La macchina da cucire del 21° secolo

Scritto da Luca il .

Australia, una stampante 3D in ogni scuola: in aumento le donne nel mondo dei Makers.

È noto che siano molte le industrie che possono beneficiare della stampa 3D, e un gran numero di appassionati, i makers, già sta creando gadget di ogni genere.
In alcune scuole superiori australiane già la utilizzano quotidianamente e, nello stato di Victoria, l'ex premier Denis Napthine ha parlato della possibile introduzione di una stampante 3D in ogni istituto di istruzione secondaria.
Aprile Staines, co-fondatrice della società Girl Geek Academy con sede a Melbourne - che mira ad aumentare il numero di donne con competenze tecniche - vede le macchine da stampa 3D come un potenziale vantaggio per artigiani e tecnici indipendenti.

La macchina da cucire del 21° secoloE' stato tre anni fa, quando ha comprato una stampante 3D, che si è interessata al mondo dei makers. Ora possiede quattro stampanti, una delle quali progettata da lei stessa.
Staines afferma che la stampa 3D è la "macchina da cucire per il 21° secolo" e intende prodigarsi per divulgarla il più possibile. Il Municipio di Melbourne, durante la Settimana della Conoscenza dell'anno scorso, ha ospitato “She Makes”, ovvero un workshop di tre ore per le donne che vogliono imparare ad utilizzare una stampante 3D.
Dopo una breve introduzione, le partecipanti con nessuna precedente esperienza hanno iniziato a progettare piccole opere d'arte stampate poi in 30 minuti.

La tecnologia di stampa 3D è diventata più accessibile che mai negli ultimi anni a causa della progressiva riduzione del costo. Tuttavia la base di utenti attuale è prevalentemente maschile. Una recente indagine condotta da una società di stampa 3D statunitense ha affermato che solo il 4 per cento degli utenti sono donne.

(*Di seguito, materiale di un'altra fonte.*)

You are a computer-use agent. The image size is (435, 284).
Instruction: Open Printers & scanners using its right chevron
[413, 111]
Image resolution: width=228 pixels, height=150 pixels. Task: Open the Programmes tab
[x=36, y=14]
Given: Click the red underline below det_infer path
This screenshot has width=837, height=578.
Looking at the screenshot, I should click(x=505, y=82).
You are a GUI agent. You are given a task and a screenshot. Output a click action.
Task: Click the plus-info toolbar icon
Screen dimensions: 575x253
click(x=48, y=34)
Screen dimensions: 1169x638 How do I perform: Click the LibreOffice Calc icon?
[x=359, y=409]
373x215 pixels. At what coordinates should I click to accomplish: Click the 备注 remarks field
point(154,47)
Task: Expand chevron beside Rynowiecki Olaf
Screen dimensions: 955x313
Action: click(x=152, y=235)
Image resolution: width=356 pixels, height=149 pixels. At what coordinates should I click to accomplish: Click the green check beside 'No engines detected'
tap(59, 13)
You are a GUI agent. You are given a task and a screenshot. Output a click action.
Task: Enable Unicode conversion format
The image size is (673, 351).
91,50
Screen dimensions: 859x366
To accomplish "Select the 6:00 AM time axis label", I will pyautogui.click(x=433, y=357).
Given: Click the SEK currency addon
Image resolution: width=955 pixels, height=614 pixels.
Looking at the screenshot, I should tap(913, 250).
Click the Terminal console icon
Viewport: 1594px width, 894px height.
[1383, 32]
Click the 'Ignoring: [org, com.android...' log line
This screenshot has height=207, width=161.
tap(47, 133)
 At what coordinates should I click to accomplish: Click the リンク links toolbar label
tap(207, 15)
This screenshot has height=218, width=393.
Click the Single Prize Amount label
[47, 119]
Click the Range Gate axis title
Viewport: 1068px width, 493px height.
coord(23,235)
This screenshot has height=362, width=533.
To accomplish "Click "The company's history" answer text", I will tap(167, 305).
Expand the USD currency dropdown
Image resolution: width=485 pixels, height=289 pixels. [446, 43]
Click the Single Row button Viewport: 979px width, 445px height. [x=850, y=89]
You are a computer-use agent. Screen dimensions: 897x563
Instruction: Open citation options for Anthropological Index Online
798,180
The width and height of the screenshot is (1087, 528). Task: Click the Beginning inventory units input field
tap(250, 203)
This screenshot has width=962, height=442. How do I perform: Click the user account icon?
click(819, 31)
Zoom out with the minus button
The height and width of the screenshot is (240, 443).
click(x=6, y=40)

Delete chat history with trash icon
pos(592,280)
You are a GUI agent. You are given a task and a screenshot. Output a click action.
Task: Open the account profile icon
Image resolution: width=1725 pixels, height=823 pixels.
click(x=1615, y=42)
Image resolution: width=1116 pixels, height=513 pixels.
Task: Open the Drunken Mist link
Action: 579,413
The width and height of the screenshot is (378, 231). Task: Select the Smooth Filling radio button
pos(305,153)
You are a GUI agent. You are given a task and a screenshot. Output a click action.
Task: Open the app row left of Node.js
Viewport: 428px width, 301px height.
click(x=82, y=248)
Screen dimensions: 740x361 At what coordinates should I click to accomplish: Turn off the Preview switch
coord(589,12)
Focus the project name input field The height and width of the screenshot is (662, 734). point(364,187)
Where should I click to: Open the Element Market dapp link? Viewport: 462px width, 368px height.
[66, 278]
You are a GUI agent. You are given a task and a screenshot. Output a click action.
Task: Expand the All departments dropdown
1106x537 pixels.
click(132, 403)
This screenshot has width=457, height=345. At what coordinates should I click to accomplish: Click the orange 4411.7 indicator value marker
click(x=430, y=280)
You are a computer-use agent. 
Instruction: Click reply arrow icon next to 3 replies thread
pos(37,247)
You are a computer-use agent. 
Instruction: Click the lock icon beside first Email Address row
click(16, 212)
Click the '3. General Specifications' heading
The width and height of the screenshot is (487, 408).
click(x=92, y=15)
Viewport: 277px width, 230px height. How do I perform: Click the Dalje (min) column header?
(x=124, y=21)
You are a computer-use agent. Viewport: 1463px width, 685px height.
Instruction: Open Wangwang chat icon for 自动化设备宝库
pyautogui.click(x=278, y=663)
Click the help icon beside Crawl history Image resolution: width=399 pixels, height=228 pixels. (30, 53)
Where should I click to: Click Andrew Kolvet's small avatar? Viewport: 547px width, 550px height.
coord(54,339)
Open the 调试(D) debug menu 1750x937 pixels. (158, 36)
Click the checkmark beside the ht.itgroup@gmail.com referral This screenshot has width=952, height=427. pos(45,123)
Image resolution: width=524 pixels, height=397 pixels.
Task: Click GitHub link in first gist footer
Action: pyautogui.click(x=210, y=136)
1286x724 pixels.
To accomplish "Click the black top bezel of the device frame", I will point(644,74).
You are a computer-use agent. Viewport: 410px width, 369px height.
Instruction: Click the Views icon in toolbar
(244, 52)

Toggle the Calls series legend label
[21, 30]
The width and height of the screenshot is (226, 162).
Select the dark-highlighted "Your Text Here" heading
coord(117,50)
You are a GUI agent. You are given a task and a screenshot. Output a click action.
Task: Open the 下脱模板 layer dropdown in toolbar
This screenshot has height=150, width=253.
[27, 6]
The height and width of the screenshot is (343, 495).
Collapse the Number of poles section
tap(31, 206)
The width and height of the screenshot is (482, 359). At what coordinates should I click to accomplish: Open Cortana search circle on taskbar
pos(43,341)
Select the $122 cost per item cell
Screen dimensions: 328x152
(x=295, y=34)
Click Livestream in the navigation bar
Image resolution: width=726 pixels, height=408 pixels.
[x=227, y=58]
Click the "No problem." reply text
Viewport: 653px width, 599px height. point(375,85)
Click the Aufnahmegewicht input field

Al contrario, molte piattaforme artigianali online, come Etsy e Pinterest, sono prevalentemente femminili. Da questo si capisce che le nuove tecnologie non siano interessanti solo per i maschi.
In che modo allora far aumentare le “Quote Rosa” nel mondo della stampa 3D? sicuramente facendo conoscere questa tecnologia e pubblicizzandola. Portare la stampa 3D nelle scuole potrebbe essere dunque un'ottima idea per farla conoscere al pubblico e traslarla dunque ancor di più nell'universo femminile.
Staines vede il valore della stampa 3D nel fatto che consenta alle persone di creare autonomamente gli oggetti di cui hanno bisogno. Le piace il modo in cui le stampanti 3D permettano di portare alla luce il flusso di creatività di ognuno, consentendogli di ingegnarsi e a scoprire le proprie potenzialità.